Bu gün bir resmi dairede bir memur kuran dinlese insanların çoğu garipser, müdürü kuran açma der ama müzik açsa kimse yadırgamaz, duvara ayet yazılı bir bir tablo assa eninde sonunda indirtilir. İşte bu batıl ve kötünün yerleşik hale gelmesidir. Kuvvetli olan batıl uzun bir vadede en saçma ve batıl şeyleri nasılda insanların beynine kazır.

Mutezile; bişr (merisiyye) , Cehmiyye, kaderiyye, hariciler den aldığı görüşleri ile iktidara gelmiş 30 yılı hükmetme toplamda 100 yıllık süreçte ehli sünnet dini yerine  her türlü bozuk görüşlerini temsil edecek iki evlat bırakıp göçüp gitmiştir, onun bu sapıklık mirasını bölüşen iki evlat maturidiyye ve eşariyyedir. Bu iki fırka mutezile (nin tamamını) merisiyye, cehmiyye, kaderiyye, hariciyye, murciyye den aldığı görüşleri islama sokup devletin dini haline, sonrada insanların dini haline getirmişlerdir. Oysaki bu fırkaların hepsi sapık kabul edilmiştir. Ve işte bu eşari ve maturidiler  imamlarının  sapık görüşleri dolayısıyla İslam halifeleri tarafından boynu vurulup, tarihte silinen bu fırkaların fikriyyatını İslam inancına sokup devam etmelerini sağlamışlardır.

Herhalde imam maturidinin Arapça bilmemekle(ilim ehli tarafından) itham edilmesi, ya da imam eşari in büyük mutezile imamı el cübbainin evlatlığı olması, ya da imam maturidi nin kuran hakkında sözleri (mutezilenin sözlerinin yumuşatılmış şeklidir,) isim ve sıfatlarda cehmiyye ye tabi olmaları…
Siz şuna bakın ilk iki asırda eşari ve maturidinin mutezile den alıp azcık parlattığı bu sözlerini  söyleyenlere sapık deniliyor hatta boyunları vuruluyordu. Bu yüzden bu adamlar ilk iki asrın imamlarından kimseye gitmezler din onlar için 3. Asırdan sonra başlar.”
Bir kimse işine geldiği gibi nasları tevil ediyor, hatta alimlerin kitaplarında açık olan görüşlerini cımbız alıntılarla sanki başka imiş gibi(bkz maide 44 örneği) göstermeye çalışıyorsa;
Bu kimse o nasları(yani şarinin görüşünü) kendi görüşünden zayıf görmüştür, o amel sahibini de yetersiz görmektedir ve ümmetin alimlerinin ilmini doğru ama görüşlerini zayıf görmektedir.  İşte bu ahmakça kibir haricilerin alametlerindendir.
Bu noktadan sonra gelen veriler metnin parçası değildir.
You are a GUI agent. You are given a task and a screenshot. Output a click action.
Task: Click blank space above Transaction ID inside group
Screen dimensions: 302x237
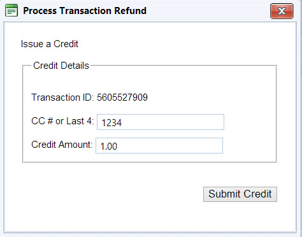148,82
Hatta onlar Ali radiallahu anh ve sahabe yi beğenmemişlerdi. Bu gün sana bana, İbni teymiyyeye mi insaf gösterecekler,

Onlardan birine Rasulullah sallallahu aleyhi ve sellem 23 yılda müslümanım diyen kaç kişiye (hayatta olan ve açıkça irtidat etmeyen) bir kimseye sen kafir ya da müşriksin demiştir diye soruyorum.
O arıyor bir tane bulamıyor.
Peki sen son 23 günde kaç kişiyi tekfir ettin diyorum….
Onlar Rasulullah sallallahu aleyhi ve sellem’in razı olsalar, onun amelinden de razı olurlar, onun gibi amel ederlerdi.

Yine ben mutezile ve haricilerin aynı usule sahip olduğu görüşündeyim, aralarındaki fark ancak bazı tali (kalan) meselelerdedir. Her iki topluluk tekfir ehli dir, ayrıca muhaliflerini kanını her halukarda akıtmayı caiz görürler, ilmi yönleri zayıftır, kuranı tevil etmeyi caiz görürler, eimmeyi (ümmetin İmam alimlerini) tekfir eder hatta öldürürler. Mutezile bu nefret hususunda önceliği ilmin imamlarına vermişken, hariciler idare sahibi imamlara öncelik verirler. Ama mutezile hariciler gibi idare imamlarına ayaklanmayı caiz görür hatta onların inanç esaslarındandır bu… Ve hariciler de yeri geldikçe mihne döneminde mutezile kadıları yaptığı gibi ilmin imanlarını katletmiştir ya da tekfir edip katline cevaz vermiştir.
Hariciler mutezile (ve aslen mutezile olan eşari ve maturidiler) isim ve sıfat ayetleri hususunda ne yapıyorsa, teşri ve tahkim ayetleri hususunda aynı şeye (usule) sarılırlar. Ve itikat ve amelleri hususunda ne Rasulullah sallallahu aleyhi ve sellem ne de sahabeden bir delil olmadığının farkındadırlar.
Hariciler mutezile (ve aslen mutezile olan eşari ve maturidiler) isim ve sıfat ayetleri hususunda ne yapıyorsa, teşri ve tahkim ayetleri hususunda aynı şeye (usule) sarılırlar. Ve itikat ve amelleri hususunda ne Rasulullah ne de sahabeden bir delil olmadığının farkındadırlar.
Mutezili ve hariciler dinin bazı meselelerinden açıkça razı olmadıklarında onu tevil yolu ile inkar etmeyi caiz görürler.

Abdullah Abdurrahman

Paylaşmak için tıklayın

Bir yanıt yazın

E-posta adresiniz yayınlanmayacak. Gerekli alanlar * ile işaretlenmişlerdir

error: Content is protected !!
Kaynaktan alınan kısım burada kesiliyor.